Working from the listing below, set down every line exactly.
Start of MATERIAL FOR THIS EXERCISE
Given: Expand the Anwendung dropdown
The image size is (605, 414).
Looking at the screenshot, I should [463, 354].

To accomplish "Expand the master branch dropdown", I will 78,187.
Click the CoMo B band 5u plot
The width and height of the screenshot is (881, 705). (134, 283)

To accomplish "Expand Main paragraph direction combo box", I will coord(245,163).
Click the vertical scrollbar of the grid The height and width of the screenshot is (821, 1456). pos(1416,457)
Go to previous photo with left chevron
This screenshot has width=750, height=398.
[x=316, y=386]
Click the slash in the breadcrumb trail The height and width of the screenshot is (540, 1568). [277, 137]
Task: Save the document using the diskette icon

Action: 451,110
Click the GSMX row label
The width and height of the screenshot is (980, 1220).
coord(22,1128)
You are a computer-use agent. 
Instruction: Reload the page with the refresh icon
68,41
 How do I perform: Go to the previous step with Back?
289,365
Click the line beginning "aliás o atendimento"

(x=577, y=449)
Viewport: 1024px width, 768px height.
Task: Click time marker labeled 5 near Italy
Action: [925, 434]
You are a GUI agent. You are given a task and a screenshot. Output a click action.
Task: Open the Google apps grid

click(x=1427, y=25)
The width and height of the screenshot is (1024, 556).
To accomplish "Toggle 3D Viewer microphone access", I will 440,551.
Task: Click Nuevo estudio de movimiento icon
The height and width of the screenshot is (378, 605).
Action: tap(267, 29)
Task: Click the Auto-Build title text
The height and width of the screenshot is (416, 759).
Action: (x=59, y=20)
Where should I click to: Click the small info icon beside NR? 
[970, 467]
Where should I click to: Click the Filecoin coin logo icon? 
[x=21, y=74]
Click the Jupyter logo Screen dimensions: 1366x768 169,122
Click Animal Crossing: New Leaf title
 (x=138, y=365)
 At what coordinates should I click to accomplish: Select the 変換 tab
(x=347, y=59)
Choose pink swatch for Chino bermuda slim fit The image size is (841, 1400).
End of MATERIAL FOR THIS EXERCISE
* SOLUTION
Given: Expand the Anwendung dropdown
The image size is (605, 414).
Looking at the screenshot, I should [463, 354].

To accomplish "Expand the master branch dropdown", I will 78,187.
Click the CoMo B band 5u plot
The width and height of the screenshot is (881, 705). (134, 283)

To accomplish "Expand Main paragraph direction combo box", I will coord(245,163).
Click the vertical scrollbar of the grid The height and width of the screenshot is (821, 1456). pos(1416,457)
Go to previous photo with left chevron
This screenshot has width=750, height=398.
[x=316, y=386]
Click the slash in the breadcrumb trail The height and width of the screenshot is (540, 1568). [277, 137]
Task: Save the document using the diskette icon

Action: 451,110
Click the GSMX row label
The width and height of the screenshot is (980, 1220).
coord(22,1128)
You are a computer-use agent. 
Instruction: Reload the page with the refresh icon
68,41
 How do I perform: Go to the previous step with Back?
289,365
Click the line beginning "aliás o atendimento"

(x=577, y=449)
Viewport: 1024px width, 768px height.
Task: Click time marker labeled 5 near Italy
Action: [925, 434]
You are a GUI agent. You are given a task and a screenshot. Output a click action.
Task: Open the Google apps grid

click(x=1427, y=25)
The width and height of the screenshot is (1024, 556).
To accomplish "Toggle 3D Viewer microphone access", I will 440,551.
Task: Click Nuevo estudio de movimiento icon
The height and width of the screenshot is (378, 605).
Action: tap(267, 29)
Task: Click the Auto-Build title text
The height and width of the screenshot is (416, 759).
Action: (x=59, y=20)
Where should I click to: Click the small info icon beside NR? 
[970, 467]
Where should I click to: Click the Filecoin coin logo icon? 
[x=21, y=74]
Click the Jupyter logo Screen dimensions: 1366x768 169,122
Click Animal Crossing: New Leaf title
 (x=138, y=365)
 At what coordinates should I click to accomplish: Select the 変換 tab
(x=347, y=59)
Choose pink swatch for Chino bermuda slim fit The image size is (841, 1400).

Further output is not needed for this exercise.